EXERCISE INSTRUCTIONS.
The expected output is every entry, repeated word for word.

Dataset items:
--------------------------------

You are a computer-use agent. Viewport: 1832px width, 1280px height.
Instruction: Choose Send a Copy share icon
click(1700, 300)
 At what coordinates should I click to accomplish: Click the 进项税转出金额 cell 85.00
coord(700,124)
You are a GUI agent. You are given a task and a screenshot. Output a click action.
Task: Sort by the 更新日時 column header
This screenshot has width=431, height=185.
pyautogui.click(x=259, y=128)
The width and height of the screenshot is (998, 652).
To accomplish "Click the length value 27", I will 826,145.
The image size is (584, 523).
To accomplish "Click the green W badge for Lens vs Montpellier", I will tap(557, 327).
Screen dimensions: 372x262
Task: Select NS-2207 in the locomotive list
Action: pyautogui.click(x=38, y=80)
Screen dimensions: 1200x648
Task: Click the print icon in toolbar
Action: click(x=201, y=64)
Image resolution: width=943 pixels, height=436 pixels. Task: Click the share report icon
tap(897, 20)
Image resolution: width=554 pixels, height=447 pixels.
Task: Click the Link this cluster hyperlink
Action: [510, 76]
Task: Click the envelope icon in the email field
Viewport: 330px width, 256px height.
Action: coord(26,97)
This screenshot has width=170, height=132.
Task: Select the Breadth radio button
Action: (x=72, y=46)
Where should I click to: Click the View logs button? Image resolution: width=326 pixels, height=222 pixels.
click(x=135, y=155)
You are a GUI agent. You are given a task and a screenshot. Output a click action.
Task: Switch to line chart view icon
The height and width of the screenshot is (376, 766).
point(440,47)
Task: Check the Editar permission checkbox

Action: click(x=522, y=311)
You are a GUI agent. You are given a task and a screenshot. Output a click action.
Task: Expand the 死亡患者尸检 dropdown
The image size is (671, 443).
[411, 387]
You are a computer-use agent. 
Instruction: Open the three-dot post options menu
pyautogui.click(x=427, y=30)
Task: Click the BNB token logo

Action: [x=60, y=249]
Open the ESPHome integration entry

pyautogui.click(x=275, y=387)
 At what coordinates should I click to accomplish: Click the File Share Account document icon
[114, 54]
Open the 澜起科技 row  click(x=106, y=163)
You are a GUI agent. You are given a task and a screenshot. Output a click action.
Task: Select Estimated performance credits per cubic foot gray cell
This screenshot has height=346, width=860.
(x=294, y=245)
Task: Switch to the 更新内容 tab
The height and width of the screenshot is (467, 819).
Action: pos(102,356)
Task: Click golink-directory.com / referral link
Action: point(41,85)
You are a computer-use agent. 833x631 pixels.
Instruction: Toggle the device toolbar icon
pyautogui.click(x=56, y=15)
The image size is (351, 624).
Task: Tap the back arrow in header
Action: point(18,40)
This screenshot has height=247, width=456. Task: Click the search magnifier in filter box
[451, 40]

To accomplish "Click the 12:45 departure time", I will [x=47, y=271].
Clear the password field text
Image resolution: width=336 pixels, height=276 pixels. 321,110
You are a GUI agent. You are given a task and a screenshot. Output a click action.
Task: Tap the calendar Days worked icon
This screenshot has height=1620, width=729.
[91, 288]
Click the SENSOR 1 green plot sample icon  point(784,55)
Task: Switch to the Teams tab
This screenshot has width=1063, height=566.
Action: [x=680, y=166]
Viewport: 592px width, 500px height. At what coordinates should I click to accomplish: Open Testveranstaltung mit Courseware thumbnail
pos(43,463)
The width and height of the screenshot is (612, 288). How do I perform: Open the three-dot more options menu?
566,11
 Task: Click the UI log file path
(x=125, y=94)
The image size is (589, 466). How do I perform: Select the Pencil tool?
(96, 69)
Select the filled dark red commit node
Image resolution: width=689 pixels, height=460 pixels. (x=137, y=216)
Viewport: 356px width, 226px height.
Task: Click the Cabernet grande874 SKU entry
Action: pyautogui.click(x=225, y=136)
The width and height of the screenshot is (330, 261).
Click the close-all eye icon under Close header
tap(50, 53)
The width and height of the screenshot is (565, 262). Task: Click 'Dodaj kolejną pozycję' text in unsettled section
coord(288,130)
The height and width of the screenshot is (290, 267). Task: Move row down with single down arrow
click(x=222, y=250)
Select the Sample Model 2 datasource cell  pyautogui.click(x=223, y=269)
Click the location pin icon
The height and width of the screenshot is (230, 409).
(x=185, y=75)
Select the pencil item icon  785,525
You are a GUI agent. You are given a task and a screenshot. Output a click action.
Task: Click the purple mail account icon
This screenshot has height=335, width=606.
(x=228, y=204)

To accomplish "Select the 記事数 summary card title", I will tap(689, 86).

--------------------------------

ANSWER TO THIS EXERCISE.
You are a computer-use agent. Viewport: 1832px width, 1280px height.
Instruction: Choose Send a Copy share icon
click(1700, 300)
 At what coordinates should I click to accomplish: Click the 进项税转出金额 cell 85.00
coord(700,124)
You are a GUI agent. You are given a task and a screenshot. Output a click action.
Task: Sort by the 更新日時 column header
This screenshot has width=431, height=185.
pyautogui.click(x=259, y=128)
The width and height of the screenshot is (998, 652).
To accomplish "Click the length value 27", I will 826,145.
The image size is (584, 523).
To accomplish "Click the green W badge for Lens vs Montpellier", I will tap(557, 327).
Screen dimensions: 372x262
Task: Select NS-2207 in the locomotive list
Action: pyautogui.click(x=38, y=80)
Screen dimensions: 1200x648
Task: Click the print icon in toolbar
Action: click(x=201, y=64)
Image resolution: width=943 pixels, height=436 pixels. Task: Click the share report icon
tap(897, 20)
Image resolution: width=554 pixels, height=447 pixels.
Task: Click the Link this cluster hyperlink
Action: [510, 76]
Task: Click the envelope icon in the email field
Viewport: 330px width, 256px height.
Action: coord(26,97)
This screenshot has width=170, height=132.
Task: Select the Breadth radio button
Action: (x=72, y=46)
Where should I click to: Click the View logs button? Image resolution: width=326 pixels, height=222 pixels.
click(x=135, y=155)
You are a GUI agent. You are given a task and a screenshot. Output a click action.
Task: Switch to line chart view icon
The height and width of the screenshot is (376, 766).
point(440,47)
Task: Check the Editar permission checkbox

Action: click(x=522, y=311)
You are a GUI agent. You are given a task and a screenshot. Output a click action.
Task: Expand the 死亡患者尸检 dropdown
The image size is (671, 443).
[411, 387]
You are a computer-use agent. 
Instruction: Open the three-dot post options menu
pyautogui.click(x=427, y=30)
Task: Click the BNB token logo

Action: [x=60, y=249]
Open the ESPHome integration entry

pyautogui.click(x=275, y=387)
 At what coordinates should I click to accomplish: Click the File Share Account document icon
[114, 54]
Open the 澜起科技 row  click(x=106, y=163)
You are a GUI agent. You are given a task and a screenshot. Output a click action.
Task: Select Estimated performance credits per cubic foot gray cell
This screenshot has height=346, width=860.
(x=294, y=245)
Task: Switch to the 更新内容 tab
The height and width of the screenshot is (467, 819).
Action: pos(102,356)
Task: Click golink-directory.com / referral link
Action: point(41,85)
You are a computer-use agent. 833x631 pixels.
Instruction: Toggle the device toolbar icon
pyautogui.click(x=56, y=15)
The image size is (351, 624).
Task: Tap the back arrow in header
Action: point(18,40)
This screenshot has height=247, width=456. Task: Click the search magnifier in filter box
[451, 40]

To accomplish "Click the 12:45 departure time", I will [x=47, y=271].
Clear the password field text
Image resolution: width=336 pixels, height=276 pixels. 321,110
You are a GUI agent. You are given a task and a screenshot. Output a click action.
Task: Tap the calendar Days worked icon
This screenshot has height=1620, width=729.
[91, 288]
Click the SENSOR 1 green plot sample icon  point(784,55)
Task: Switch to the Teams tab
This screenshot has width=1063, height=566.
Action: [x=680, y=166]
Viewport: 592px width, 500px height. At what coordinates should I click to accomplish: Open Testveranstaltung mit Courseware thumbnail
pos(43,463)
The width and height of the screenshot is (612, 288). How do I perform: Open the three-dot more options menu?
566,11
 Task: Click the UI log file path
(x=125, y=94)
The image size is (589, 466). How do I perform: Select the Pencil tool?
(96, 69)
Select the filled dark red commit node
Image resolution: width=689 pixels, height=460 pixels. (x=137, y=216)
Viewport: 356px width, 226px height.
Task: Click the Cabernet grande874 SKU entry
Action: pyautogui.click(x=225, y=136)
The width and height of the screenshot is (330, 261).
Click the close-all eye icon under Close header
tap(50, 53)
The width and height of the screenshot is (565, 262). Task: Click 'Dodaj kolejną pozycję' text in unsettled section
coord(288,130)
The height and width of the screenshot is (290, 267). Task: Move row down with single down arrow
click(x=222, y=250)
Select the Sample Model 2 datasource cell  pyautogui.click(x=223, y=269)
Click the location pin icon
The height and width of the screenshot is (230, 409).
(x=185, y=75)
Select the pencil item icon  785,525
You are a GUI agent. You are given a task and a screenshot. Output a click action.
Task: Click the purple mail account icon
This screenshot has height=335, width=606.
(x=228, y=204)

To accomplish "Select the 記事数 summary card title", I will tap(689, 86).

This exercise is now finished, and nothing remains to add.